| What is required |
Continue the case report on acute zonal occult outer retinopathy (AZOOR) below, picking up after its last sentence.

--- Text passage Enclosed Below ---

Multimodal imaging in AZOOR: a case report
Acute zonal occult outer retinopathy (AZOOR) was first described as an acute onset VF defect with or without photopsias due to outer retinal dysfunction. It is an idiopathic disorder whose demography, clinical features, and outcomes are different in Asians when compared with Caucasians. The following case has been reported in the Indian Journal of Ophthalmology.

A 24-year-old male presented with a temporal field defect in his right eye (RE) since 1 month. There was no associated photopsia, redness, pain, and no preceding viral illness. Unaided visual acuity (UAVA) was 6/6 in both eyes (BE). Anterior segment examination, pupillary reflexes, and fundus examination of the left eye (LE) were unremarkable.

Fundus examination of the RE revealed a hypopigmented amoeboid lesion in the peripapillary area extending upto the nasal margin of the fovea [Figure 1]. RE fundus autofluorescence (AF) showed stippled hypo- and hyper AF with a hyper AF transition zone between the involved and uninvolved retina.

--- End of Enclosed Text passage ---
--- Entries supplied Enclosed Below ---

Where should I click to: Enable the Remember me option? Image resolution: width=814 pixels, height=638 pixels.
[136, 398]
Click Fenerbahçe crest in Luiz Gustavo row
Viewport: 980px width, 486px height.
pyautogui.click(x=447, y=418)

--- End of Enclosed Entries supplied ---

| Output for this task |
Humphrey's visual field (VF) testing revealed a temporal hemianopic defect in the RE. Spectral domain optical coherence tomography showed absence of ellipsoid and interdigitation zones in the area of the lesion with normal inner retinal and choroidal architecture. While fluorescein angiography showed transmission fluorescence.

Multimodal imaging (MMI) of the LE was normal. Clinical diagnosis of RE acute zonal occult outer retinopathy (AZOOR) was made and the patient was subjected to full-field electroretinogram (ERG).

RE ERG revealed increased latency and significantly reduced amplitude of 30 Hz flicker response, suggestive of generalized cone dysfunction. The patient refused to take oral steroids, and at 6 months follow-up, he was maintaining a UAVA of 6/6 with no change in MMI.